**PROMPT**
Find "Política (478, 69)" in the records that follow; print that line and each subsequent line through the last one, verbatim and with nothing added.

EXTRACTED RECORDS START

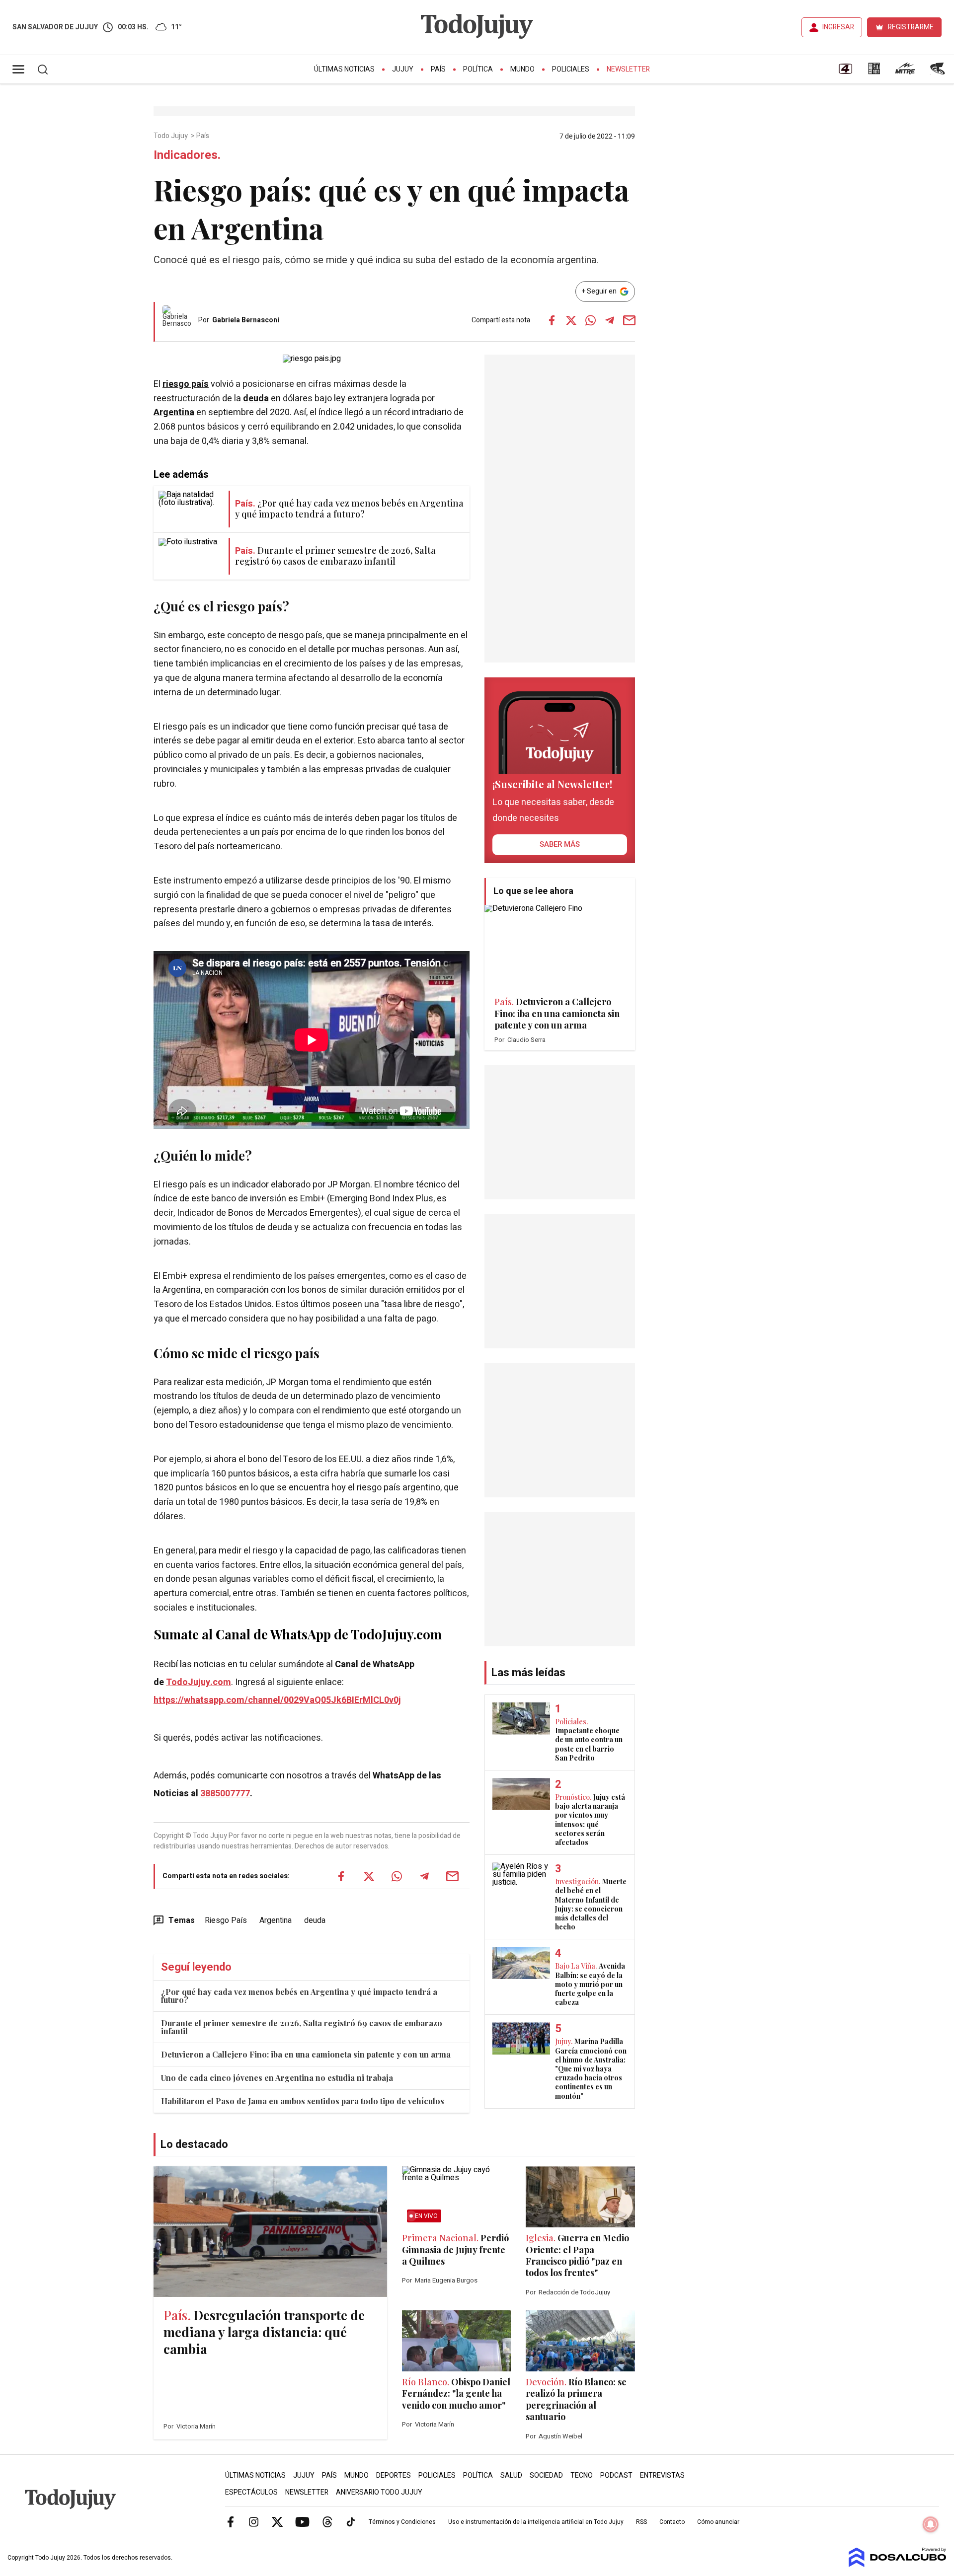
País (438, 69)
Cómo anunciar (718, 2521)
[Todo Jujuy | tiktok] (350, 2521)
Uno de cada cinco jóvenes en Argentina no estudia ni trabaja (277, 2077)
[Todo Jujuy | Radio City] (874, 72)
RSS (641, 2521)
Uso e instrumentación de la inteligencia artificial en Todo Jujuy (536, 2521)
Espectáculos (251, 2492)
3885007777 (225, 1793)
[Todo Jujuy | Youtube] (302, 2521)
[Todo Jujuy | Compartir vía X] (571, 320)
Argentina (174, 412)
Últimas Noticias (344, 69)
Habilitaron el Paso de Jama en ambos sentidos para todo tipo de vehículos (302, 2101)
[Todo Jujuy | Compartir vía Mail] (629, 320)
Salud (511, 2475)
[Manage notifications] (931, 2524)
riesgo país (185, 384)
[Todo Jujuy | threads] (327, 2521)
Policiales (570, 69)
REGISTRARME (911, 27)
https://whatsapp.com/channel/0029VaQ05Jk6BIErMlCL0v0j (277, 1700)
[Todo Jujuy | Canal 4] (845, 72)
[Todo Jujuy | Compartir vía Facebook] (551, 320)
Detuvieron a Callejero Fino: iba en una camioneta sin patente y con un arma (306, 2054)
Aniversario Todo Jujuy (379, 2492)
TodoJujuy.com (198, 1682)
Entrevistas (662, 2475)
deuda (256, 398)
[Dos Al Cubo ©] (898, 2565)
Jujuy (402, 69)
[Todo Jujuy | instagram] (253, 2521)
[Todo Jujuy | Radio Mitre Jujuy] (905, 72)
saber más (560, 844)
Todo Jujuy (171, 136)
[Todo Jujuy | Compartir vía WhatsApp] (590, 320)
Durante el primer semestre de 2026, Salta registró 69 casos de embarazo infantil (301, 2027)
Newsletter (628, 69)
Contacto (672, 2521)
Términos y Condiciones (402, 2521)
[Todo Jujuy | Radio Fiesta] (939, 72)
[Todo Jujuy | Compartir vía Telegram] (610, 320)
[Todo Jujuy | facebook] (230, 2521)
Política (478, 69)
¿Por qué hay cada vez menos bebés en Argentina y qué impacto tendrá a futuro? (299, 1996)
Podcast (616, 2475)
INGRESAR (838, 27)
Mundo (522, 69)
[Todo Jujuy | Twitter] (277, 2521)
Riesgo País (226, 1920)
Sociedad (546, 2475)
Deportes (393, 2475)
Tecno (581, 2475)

EXTRACTED RECORDS END

**TASK ANSWER**
Política (478, 69)
¿Por qué hay cada vez menos bebés en Argentina y qué impacto tendrá a futuro? (299, 1996)
Podcast (616, 2475)
INGRESAR (838, 27)
Mundo (522, 69)
[Todo Jujuy | Twitter] (277, 2521)
Riesgo País (226, 1920)
Sociedad (546, 2475)
Deportes (393, 2475)
Tecno (581, 2475)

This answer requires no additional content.